Hargrave was born to Joshua Hargrave and Sarah Hargrave (née Lee) on 1 February 1817 at Greenwich, England. His father was a hardware merchant.

He arrived in Sydney in 1838 on board the Argyle and went to work on Combelong Station at Monaro for Messrs Hughes and Hosking. The following year he became a partner of the Callendoon Station and the Goondiwini Stations on the Macintyre River. He founded Beeboo and Whylm on the Severn River. In 1843, he lost everything along with his partners following the financial collapse of the New South Wales economy in that year. His merchant father refinanced Hargrave and he was able to purchase 21000 acre at Armidale which he named "Hillgrove Station". He also acquired leases for Bostobrick and Tyringham and Hernani in New England. He was said to be involved in much conflict with the local Aboriginal population. He married Mary William on 16 February 1847 at Sydney. They had six sons and one daughter.
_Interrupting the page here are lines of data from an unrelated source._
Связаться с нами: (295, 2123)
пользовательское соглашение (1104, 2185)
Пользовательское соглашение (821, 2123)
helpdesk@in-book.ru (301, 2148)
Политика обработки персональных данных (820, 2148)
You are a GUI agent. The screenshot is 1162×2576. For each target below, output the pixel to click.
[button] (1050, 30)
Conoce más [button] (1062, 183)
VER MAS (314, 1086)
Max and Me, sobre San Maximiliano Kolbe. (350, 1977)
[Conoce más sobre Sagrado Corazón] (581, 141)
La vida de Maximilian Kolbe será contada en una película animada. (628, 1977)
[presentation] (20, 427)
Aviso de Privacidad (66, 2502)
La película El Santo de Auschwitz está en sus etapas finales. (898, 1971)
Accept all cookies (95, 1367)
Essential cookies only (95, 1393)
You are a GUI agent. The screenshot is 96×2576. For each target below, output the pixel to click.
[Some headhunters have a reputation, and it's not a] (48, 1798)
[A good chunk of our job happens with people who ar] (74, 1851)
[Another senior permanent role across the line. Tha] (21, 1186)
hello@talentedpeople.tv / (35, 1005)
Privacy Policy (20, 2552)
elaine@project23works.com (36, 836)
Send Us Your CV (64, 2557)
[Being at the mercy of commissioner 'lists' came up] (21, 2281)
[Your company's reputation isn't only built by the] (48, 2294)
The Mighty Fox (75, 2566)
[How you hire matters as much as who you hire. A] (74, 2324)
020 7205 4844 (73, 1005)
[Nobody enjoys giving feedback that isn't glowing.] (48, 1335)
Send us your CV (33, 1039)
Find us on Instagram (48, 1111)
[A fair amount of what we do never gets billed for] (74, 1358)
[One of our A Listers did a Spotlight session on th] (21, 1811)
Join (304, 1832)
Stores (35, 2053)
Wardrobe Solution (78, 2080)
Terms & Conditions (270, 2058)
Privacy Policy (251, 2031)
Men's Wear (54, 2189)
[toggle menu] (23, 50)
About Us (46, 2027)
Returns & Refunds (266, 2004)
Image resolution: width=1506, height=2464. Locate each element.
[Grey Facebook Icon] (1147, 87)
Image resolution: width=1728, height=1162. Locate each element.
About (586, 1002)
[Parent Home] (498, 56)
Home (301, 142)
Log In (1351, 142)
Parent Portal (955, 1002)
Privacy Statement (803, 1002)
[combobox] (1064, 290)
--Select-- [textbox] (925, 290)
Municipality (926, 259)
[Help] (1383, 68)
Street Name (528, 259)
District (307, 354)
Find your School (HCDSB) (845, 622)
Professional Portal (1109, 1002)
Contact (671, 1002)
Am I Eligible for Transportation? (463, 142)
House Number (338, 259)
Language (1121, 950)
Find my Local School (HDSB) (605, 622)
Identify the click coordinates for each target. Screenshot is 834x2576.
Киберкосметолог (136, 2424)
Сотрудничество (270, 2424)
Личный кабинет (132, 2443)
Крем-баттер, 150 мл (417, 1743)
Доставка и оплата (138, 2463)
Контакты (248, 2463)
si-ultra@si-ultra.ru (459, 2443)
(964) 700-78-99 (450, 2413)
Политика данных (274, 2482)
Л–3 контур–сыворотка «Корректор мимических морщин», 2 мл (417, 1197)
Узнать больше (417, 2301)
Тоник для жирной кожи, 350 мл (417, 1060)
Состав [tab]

Was a member for New England and Macleay from 17 April 1856 to 19 December 1857 in the first New South Wales Legislative Assembly. During his time as a member he was a member of the following committees:

- Elections and Qualifications Committee
- Impounding Laws Committee
- Australian Trust Company's Bill Committee
- Petition of Mr David Cross Committee
- Elections and Qualifications Committee
- Reclaiming Land, Woolloomooloo Bay Committee
- Secondary Punishment Committee
- Scab and Catarrh in Sheep Committee
- Australian Gas Company's Light Bill Committee

After politics, he and his wife retired to Armidale and moved into a cottage near the railway station. The street where they lived is now named Hargrave Street after them. He died at Armidale on 19 January 1905, the final surviving member of the first Legislative Assembly.

His brother John Hargrave also served in the New South Wales Parliament after arriving in New South Wales in 1857. His brother went on to become Solicitor-General, Attorney General and a judge of the Supreme Court of New South Wales. His nephew Lawrence Hargrave was the inventor of the box or cellular kite. Hargrave's great, grandson Rick Colless was a member of the Legislative Council.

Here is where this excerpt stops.